South Asia to become major contributor to global workforce
ISLAMABAD, Sept 23: South Asia will become the largest contributor to global workforce over the next two decades, and eight countries including Pakistan would have to explore adding between 1 and 1.2 million additional jobs every month for the next twenty years, emphasises a new World Bank report published on Friday.
The creation of additional jobs by Afghanistan, Bangladesh, Bhutan, India, Maldives, Nepal, Pakistan and Sri Lanka will be equivalent to about 40 per cent of the increase in the global labour force, according to the report titled “More and Better Jobs in South Asia”.
The report says that South Asia has seen an accelerated job growth and a substantial decrease in poverty over the past three decades, and more and better jobs are needed to sustain growth and reduce poverty.
“The key asset for South Asia is its people. South Asia has a young population and the second lowest female participation rate in the labour force.
The demographic transition will result in more than 350 million people to enter the working age population over the next two decades,” said Isabel Guerrero, World Bank South Asia Vice President.
“Creating jobs for them will contribute to growth, equity, and peace in the region.”
The region created 800,000 jobs per month between 2,000 and 2010.
However, despite growth, the region is still home to the largest number of the world’s poor – a half billion people.
Since labour is the primary asset of the poor, having more and better jobs is the key employment challenge facing the region, says the report.
The report says that among the five large countries in the region, employment growth since 2000 was highest in Pakistan, followed by Nepal, Bangladesh, India and Sri Lanka.
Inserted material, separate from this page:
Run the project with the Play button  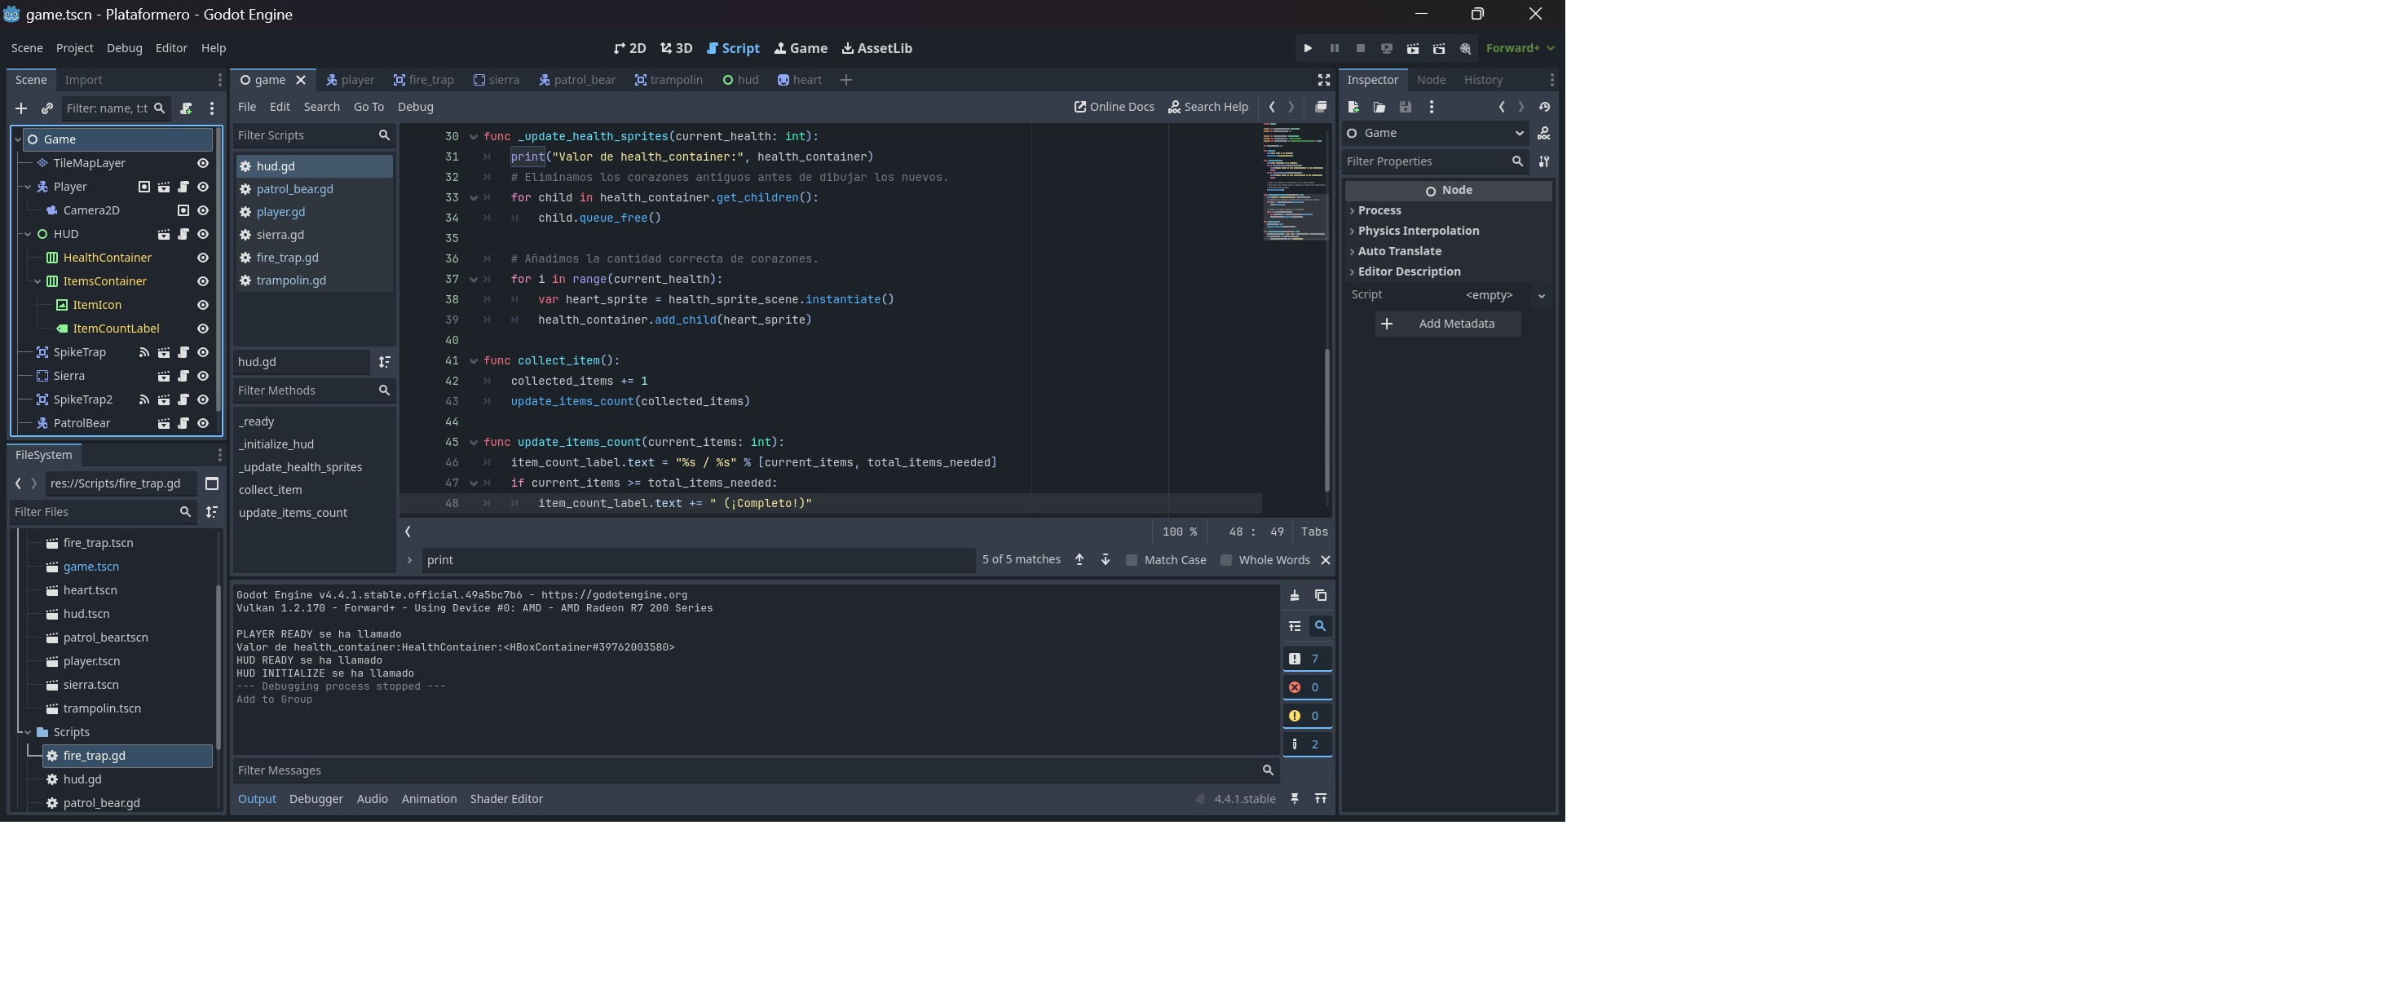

Total employment in South Asia excluding Afghanistan and Bhutan rose from 473 million in 2000 to 568 million in 2010, creating an average of just under 800,000 new jobs a month, the report says.
Nearly a third of workers in India and a fifth of workers in Bangladesh and Pakistan are casual labourers.
Regular wage and salaried workers represent a fifth or less of total employment, the report points out.
The World Bank report further says that increasing proportions of casual and regular wage or salaried workers in Bangladesh, India and Nepal and all wage workers in Pakistan and Sri Lanka are also now in households that are above the poverty line.
The pressure to create better jobs will intensify very substantially over the next few decades.
UN projects that the region’s current population of 1.65 billion will increase 25 per cent by 2030 and 40 per cent by 2050.
Given the region’s generally youth population, the working-age population is projected to increase even more - 35 per cent by 2030 and 50 per cent by 2050.
Pakistan, Nepal and Afghanistan are the countries where proportionate increases are the largest with the youngestpopulation, says the report.
The report went on to say that the employment challenge in South Asia is one of improving job quality rather than quantity, as job growth over long periods tracks the growth of the working-age population.
In the presence of policy reform, the demographic transition can provide a favourable tailwind in support of economic growth and improving job quality.
The World Bank report points out that corruption is among the top five constraints in South Asia.
Firms face high levels of corruption in a range of interactions with public officials, particularly for utilities and tax inspections.
Government interactions that have the highest frequency of bribes vary by country.
In Pakistan, the highest frequency (71 per cent) is for electrical connections; 62 per cent for water connections and 59 per cent for tax meetings.
Other countries are Afghanistan, Bangladesh and India.
The report says that South Asia is characterised by low levels of access, low consumption per capita and wide demand-supply gaps.
Some 600 million people in the region lack access to electricity – more than 40 per cent of the world total.
The toll on the economy is enormous, and in Pakistan the cost of industrial load-shedding is 400,000 lost jobs. The energy sector deficit in Pakistan is estimated at about $2 billion a year, compared to $32 billion of investment needs in 2010-2020.
Measured by the proportion of country-years in conflict since 2000, the report terms South Asia as most conflict-affected major region in the world.
Afghanistan, Pakistan, India and Sri Lanka are among the four top countries in terms of direct deaths from armed conflict in 2008.
Ongoing conflicts affect all of the Afghanistan and parts of Pakistan and, at a lower intensity, India, Nepal and Sri Lanka are in post-conflict status.
The report reveals that almost 60 per cent of firms in South Asia ranked political instability as a major or severe constraint to doing business.
Even when it is already over, armed conflict remains a serious obstacle to job creation in South Asia, it says.